* Action item: Once you reach the line containing "Нитки (1169, 567)" in the entries below, write out that line and each one after it down to the line containing "Digital concept (259, 2531)", exactly and with nothing added.

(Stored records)

§

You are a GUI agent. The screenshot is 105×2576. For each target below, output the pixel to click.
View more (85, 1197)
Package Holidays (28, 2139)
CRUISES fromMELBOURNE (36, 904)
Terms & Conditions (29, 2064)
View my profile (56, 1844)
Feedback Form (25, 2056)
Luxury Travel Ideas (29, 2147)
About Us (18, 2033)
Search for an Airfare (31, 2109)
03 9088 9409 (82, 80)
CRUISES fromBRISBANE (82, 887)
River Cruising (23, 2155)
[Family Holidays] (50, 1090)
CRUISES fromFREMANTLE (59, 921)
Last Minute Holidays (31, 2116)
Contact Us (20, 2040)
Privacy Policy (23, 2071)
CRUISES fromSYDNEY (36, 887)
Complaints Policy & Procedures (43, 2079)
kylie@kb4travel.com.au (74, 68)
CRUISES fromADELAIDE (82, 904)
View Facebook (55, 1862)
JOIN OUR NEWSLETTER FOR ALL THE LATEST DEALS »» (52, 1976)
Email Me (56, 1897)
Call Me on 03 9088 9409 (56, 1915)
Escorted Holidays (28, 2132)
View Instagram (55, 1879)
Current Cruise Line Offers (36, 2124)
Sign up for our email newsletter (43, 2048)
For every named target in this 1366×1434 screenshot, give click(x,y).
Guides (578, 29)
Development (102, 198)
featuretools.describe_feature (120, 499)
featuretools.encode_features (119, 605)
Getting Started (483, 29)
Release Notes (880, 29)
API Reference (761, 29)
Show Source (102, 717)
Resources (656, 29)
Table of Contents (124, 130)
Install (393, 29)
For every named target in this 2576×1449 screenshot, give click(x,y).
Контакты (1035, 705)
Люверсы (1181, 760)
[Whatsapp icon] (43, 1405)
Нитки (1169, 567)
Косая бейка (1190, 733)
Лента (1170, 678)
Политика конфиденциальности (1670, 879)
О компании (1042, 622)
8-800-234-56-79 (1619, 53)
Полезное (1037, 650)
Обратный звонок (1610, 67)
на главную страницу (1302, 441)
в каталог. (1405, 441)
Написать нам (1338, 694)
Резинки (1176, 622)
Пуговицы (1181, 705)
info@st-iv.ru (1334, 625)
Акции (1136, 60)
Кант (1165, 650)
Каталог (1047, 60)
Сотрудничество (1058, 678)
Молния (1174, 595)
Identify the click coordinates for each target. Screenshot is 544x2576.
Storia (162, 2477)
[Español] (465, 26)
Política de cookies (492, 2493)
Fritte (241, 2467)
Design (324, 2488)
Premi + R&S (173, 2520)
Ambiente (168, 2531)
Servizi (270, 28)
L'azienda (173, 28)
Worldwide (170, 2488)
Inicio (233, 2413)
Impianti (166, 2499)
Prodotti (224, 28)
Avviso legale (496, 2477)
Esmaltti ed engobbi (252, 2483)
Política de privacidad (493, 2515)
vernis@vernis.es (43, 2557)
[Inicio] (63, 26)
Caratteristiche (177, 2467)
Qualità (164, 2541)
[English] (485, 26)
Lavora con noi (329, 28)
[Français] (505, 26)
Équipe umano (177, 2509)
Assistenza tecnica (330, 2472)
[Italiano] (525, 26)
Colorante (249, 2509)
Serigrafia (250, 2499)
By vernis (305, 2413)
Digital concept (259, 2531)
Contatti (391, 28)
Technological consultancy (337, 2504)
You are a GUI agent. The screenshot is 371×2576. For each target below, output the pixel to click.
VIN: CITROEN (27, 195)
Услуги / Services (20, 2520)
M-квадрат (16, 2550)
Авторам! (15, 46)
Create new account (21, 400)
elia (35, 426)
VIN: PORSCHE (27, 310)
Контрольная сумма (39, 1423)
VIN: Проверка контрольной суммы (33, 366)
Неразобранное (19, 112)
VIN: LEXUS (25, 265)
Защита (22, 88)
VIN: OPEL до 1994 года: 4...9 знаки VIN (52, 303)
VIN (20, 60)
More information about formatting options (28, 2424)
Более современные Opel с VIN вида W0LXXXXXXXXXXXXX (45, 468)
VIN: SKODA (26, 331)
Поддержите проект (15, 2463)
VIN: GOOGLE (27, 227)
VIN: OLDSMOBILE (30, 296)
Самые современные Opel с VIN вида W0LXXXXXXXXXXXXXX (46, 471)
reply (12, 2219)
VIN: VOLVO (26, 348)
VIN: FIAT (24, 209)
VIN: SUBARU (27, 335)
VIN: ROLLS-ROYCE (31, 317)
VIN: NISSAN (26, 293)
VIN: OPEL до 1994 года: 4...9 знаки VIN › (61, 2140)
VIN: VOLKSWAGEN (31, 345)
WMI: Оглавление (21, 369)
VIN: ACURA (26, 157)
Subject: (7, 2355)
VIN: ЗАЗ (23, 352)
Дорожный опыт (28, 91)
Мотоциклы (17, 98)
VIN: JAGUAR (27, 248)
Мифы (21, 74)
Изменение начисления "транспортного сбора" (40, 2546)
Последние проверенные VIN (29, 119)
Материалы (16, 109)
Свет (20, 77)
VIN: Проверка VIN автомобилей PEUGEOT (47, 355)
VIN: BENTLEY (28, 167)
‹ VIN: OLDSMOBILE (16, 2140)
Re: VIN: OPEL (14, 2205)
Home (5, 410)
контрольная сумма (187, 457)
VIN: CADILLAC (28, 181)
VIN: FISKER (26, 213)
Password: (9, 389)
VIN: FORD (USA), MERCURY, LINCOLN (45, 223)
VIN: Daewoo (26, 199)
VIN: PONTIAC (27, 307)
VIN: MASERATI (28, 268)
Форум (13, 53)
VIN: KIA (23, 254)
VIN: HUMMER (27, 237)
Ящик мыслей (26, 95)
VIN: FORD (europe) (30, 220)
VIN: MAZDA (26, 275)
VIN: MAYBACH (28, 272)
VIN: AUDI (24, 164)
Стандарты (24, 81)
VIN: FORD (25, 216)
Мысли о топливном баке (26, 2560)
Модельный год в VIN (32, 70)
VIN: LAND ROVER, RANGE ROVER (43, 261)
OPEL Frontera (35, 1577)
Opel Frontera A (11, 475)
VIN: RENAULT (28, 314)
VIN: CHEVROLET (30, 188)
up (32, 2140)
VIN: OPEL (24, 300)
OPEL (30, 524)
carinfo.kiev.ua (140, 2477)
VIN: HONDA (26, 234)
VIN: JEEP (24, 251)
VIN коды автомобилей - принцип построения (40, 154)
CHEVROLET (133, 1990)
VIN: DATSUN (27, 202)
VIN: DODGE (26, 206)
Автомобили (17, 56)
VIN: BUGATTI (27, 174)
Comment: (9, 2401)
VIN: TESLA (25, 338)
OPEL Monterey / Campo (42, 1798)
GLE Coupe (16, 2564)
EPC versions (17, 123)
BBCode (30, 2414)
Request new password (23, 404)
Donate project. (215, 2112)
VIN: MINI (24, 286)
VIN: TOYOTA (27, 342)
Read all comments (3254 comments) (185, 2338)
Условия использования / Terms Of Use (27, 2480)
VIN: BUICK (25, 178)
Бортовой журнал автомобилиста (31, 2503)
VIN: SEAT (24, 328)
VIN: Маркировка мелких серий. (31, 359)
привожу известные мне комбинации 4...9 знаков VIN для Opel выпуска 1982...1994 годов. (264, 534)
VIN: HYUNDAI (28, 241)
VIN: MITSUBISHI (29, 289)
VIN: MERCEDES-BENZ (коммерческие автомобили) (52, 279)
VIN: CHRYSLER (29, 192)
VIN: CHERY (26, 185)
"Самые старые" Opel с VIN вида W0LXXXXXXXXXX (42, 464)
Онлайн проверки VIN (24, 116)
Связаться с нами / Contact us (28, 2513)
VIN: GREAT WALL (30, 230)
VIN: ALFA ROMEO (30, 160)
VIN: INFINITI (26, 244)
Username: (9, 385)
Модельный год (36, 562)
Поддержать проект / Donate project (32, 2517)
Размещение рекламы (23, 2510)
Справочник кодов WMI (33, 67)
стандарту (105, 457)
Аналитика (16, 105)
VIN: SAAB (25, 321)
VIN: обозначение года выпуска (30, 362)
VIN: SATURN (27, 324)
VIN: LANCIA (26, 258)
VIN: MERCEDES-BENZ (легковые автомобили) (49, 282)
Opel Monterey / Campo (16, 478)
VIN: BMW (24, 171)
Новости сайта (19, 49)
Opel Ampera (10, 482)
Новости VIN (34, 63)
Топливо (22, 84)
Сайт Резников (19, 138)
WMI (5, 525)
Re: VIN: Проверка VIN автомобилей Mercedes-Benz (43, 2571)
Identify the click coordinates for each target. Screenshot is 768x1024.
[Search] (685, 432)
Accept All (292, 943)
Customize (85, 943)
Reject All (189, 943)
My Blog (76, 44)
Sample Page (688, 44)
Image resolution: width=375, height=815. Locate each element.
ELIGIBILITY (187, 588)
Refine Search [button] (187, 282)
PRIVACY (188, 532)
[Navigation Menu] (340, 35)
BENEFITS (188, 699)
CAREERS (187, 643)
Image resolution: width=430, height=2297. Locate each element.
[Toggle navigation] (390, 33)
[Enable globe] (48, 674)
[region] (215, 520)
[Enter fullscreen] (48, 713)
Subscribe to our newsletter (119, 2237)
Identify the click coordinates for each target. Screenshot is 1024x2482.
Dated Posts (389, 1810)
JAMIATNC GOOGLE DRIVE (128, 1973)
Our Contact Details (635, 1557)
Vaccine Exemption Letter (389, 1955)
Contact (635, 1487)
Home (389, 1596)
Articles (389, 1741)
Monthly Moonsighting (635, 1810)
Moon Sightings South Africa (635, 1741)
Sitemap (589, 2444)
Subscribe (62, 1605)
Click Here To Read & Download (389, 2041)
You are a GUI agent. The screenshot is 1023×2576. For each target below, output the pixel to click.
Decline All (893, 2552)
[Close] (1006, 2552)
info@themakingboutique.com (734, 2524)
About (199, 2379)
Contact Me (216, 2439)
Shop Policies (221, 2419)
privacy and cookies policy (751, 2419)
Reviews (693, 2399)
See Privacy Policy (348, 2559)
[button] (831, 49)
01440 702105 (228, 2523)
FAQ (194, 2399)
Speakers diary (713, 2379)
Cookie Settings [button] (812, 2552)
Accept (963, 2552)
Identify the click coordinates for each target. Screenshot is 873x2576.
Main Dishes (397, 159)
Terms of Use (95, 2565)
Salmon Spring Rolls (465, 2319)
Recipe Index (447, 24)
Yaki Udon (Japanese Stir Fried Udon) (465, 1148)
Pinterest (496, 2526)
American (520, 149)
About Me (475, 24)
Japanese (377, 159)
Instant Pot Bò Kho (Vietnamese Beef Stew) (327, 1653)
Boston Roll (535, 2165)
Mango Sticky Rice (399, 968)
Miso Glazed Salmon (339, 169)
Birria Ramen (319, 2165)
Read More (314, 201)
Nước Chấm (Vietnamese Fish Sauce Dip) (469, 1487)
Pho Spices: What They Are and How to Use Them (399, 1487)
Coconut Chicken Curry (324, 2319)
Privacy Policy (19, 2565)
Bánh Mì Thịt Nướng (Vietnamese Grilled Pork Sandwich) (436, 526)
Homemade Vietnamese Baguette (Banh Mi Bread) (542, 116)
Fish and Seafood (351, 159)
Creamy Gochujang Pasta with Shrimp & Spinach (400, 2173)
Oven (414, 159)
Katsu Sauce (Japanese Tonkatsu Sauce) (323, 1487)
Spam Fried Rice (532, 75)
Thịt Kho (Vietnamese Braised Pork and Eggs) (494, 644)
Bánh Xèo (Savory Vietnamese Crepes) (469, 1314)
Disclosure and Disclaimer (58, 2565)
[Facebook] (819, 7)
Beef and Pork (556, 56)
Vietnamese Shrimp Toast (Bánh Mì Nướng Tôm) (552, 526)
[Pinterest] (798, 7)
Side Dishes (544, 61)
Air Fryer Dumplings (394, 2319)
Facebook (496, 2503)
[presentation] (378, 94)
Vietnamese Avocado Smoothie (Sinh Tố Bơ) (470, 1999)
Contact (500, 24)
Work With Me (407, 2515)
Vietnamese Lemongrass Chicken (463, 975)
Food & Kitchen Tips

§

* Worked solution:
Нитки (1169, 567)
Косая бейка (1190, 733)
Лента (1170, 678)
Политика конфиденциальности (1670, 879)
О компании (1042, 622)
8-800-234-56-79 (1619, 53)
Полезное (1037, 650)
Обратный звонок (1610, 67)
на главную страницу (1302, 441)
в каталог. (1405, 441)
Написать нам (1338, 694)
Резинки (1176, 622)
Пуговицы (1181, 705)
info@st-iv.ru (1334, 625)
Акции (1136, 60)
Кант (1165, 650)
Каталог (1047, 60)
Сотрудничество (1058, 678)
Молния (1174, 595)
Identify the click coordinates for each target. Screenshot is 544x2576.
Storia (162, 2477)
[Español] (465, 26)
Política de cookies (492, 2493)
Fritte (241, 2467)
Design (324, 2488)
Premi + R&S (173, 2520)
Ambiente (168, 2531)
Servizi (270, 28)
L'azienda (173, 28)
Worldwide (170, 2488)
Inicio (233, 2413)
Impianti (166, 2499)
Prodotti (224, 28)
Avviso legale (496, 2477)
Esmaltti ed engobbi (252, 2483)
Política de privacidad (493, 2515)
vernis@vernis.es (43, 2557)
[Inicio] (63, 26)
Caratteristiche (177, 2467)
Qualità (164, 2541)
[English] (485, 26)
Lavora con noi (329, 28)
[Français] (505, 26)
Équipe umano (177, 2509)
Assistenza tecnica (330, 2472)
[Italiano] (525, 26)
Colorante (249, 2509)
Serigrafia (250, 2499)
By vernis (305, 2413)
Digital concept (259, 2531)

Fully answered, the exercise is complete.